Reimagining the BI Dashboard

Business intelligence dashboards have been a mainstay of the enterprise for a while now. And there’s a good reason for this—dashboards have helped centralize key information for employees, which has taken a lot of friction out of workflows. 

Despite the name and focus of this article, it’s only fair to note some of the ways dashboards have massively improved organizations. By feeding employees essential data analytics visualizations, as well as keeping project information in one place, there’s no question dashboards have improved business operations. 

However, just because something was an improvement over the past doesn’t mean it’s the end goal. This is where things stand today with many enterprises. They’re at a crossroads between holding onto the was dashboards have been implemented in the past and looking toward more effective uses. Let’s consider what it means to reimagine the BI dashboard. 

Why Dashboards Need to Be Reimagined

Although BI dashboards have served their purpose for years, many are now realizing it’s time to start moving past them toward more evolved forms. To understand the reasoning behind this, you have to look at some of the new BI technologies that are allowing uses to do totally new things.
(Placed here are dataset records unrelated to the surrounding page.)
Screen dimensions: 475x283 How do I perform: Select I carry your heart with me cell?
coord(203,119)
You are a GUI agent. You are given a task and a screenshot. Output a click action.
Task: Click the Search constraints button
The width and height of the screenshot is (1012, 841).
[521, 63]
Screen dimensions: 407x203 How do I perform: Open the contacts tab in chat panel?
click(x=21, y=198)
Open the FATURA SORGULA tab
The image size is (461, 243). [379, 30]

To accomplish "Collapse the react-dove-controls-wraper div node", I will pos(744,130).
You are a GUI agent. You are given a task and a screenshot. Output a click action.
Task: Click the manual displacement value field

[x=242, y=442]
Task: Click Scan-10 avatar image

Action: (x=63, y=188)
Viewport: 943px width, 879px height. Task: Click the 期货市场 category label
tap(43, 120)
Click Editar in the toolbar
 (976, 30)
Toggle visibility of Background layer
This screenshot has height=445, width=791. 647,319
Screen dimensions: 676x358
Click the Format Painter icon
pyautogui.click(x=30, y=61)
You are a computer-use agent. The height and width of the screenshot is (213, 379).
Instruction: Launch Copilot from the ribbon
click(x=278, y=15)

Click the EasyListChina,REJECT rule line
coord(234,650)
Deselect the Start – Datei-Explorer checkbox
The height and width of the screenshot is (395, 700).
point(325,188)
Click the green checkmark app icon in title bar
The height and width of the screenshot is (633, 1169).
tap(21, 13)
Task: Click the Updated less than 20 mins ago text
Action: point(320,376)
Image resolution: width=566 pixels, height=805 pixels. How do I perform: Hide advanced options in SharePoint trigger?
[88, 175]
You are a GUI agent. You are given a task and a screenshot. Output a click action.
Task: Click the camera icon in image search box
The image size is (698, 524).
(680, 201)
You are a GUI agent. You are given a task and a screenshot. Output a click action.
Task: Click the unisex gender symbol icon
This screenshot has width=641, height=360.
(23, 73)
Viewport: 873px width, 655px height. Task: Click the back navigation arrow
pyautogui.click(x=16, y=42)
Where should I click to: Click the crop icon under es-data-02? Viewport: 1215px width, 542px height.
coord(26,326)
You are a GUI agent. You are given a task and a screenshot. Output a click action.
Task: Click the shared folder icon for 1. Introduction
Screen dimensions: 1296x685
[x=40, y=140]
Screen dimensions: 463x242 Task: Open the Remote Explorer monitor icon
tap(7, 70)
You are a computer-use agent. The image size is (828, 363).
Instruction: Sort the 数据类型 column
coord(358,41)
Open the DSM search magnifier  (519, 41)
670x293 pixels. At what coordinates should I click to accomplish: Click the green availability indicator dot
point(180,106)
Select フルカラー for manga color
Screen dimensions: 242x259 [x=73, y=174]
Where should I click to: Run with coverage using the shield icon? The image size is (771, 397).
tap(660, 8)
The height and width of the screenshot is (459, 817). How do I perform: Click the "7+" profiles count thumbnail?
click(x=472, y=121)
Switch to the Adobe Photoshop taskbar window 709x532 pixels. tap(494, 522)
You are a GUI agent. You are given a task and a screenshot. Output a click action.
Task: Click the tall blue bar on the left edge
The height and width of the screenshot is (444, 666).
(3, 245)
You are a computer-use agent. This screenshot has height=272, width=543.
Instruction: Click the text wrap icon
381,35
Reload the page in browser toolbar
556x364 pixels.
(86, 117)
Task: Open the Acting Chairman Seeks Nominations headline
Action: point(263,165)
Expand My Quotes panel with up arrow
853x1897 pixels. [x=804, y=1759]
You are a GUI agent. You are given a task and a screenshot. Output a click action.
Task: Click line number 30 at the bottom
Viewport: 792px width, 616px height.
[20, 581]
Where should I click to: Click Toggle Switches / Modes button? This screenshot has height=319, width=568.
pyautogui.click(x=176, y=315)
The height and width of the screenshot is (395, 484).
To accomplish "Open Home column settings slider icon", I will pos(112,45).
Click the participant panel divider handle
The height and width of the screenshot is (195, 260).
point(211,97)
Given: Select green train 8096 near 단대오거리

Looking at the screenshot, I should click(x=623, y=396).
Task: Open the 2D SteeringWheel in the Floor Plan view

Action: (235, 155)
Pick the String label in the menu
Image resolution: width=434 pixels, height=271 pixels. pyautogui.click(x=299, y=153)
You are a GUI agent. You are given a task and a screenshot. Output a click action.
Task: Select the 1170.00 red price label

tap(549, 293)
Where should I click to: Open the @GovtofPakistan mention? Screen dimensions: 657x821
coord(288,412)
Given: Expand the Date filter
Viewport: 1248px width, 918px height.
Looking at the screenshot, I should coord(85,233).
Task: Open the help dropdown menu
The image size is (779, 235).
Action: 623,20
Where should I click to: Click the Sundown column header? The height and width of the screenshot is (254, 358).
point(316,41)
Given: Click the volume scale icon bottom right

Previously, business intelligence was much more rigid by necessity. Regular employees had to send off all queries to the analytics department and wait days or weeks for a report to be sent back. Furthermore, dashboards were typically set up by a manager or someone on the data team based on clear usage needs, and then pretty much just left that way until there was an obvious need for a change. Although it might not be entirely obvious right away, there are some important reasons why it’s time to reimagine the BI dashboard:


  • Static dashboards don’t foster engagement or curiosity. They’re overly hierarchical as opposed to collaborative. This not only stymies what can be accomplished by the individual, it also kills their curiosity. 
  • Having to send the majority of data queries off to an analyst means workflows are less efficient across the board. The person needing the report has to wait around for it; and the analyst has to take time away from more pressing work to put together something below their paygrade. 
  • The old way of doing BI dashboards just didn’t provide enough flexibility or fluid communication to facilitate the deeper needs of enterprises. 


Moving Past Dashboards 

Now that you have a better understanding of some of the shortcomings of traditional BI dashboards, it’s time to think about what it really means to move past this era and into a new one. These are a few concepts that are helping enterprises create far more effective workflows for their employees—and thus fostering better outcomes:


  • Unlimited Drill Downs – Thanks to advanced analytics that harness the power of artificial intelligence and other technologies, BI tools are simply able to do more now than they could in the past. One of the great new features is the ability to drill down into visualizations or other reports to get a more granular understanding of the information. Being able to do this automatically as needed massively saves time, while also helping people find exactly what they need to make better decisions. 
  • Search-Driven Analytics – One of the most intriguing new tools associated with the movement past traditional BI dashboards is search-driven analytics. This functions much like a search engine, where users can simply type in requests and immediately receive the result. As already mentioned, this kind of technology can go a long way in saving time, and also decreasing the amount of work required to go from question to action. 
  • Embedded Analytics – There are all kinds of useful forms of analytics; but it can be difficult to have all them in one place. Embedded analytics solves this by allowing you to take visualizations and other reporting tools and placing them where it makes most sense. This vastly limits the amount of switching between tools and searching for information required by users. 


While the traditional BI dashboard framework has served its purpose, it’s now time to move onto greener pastures. Consider how these concepts can help you and your organization reimagine the BI dashboard.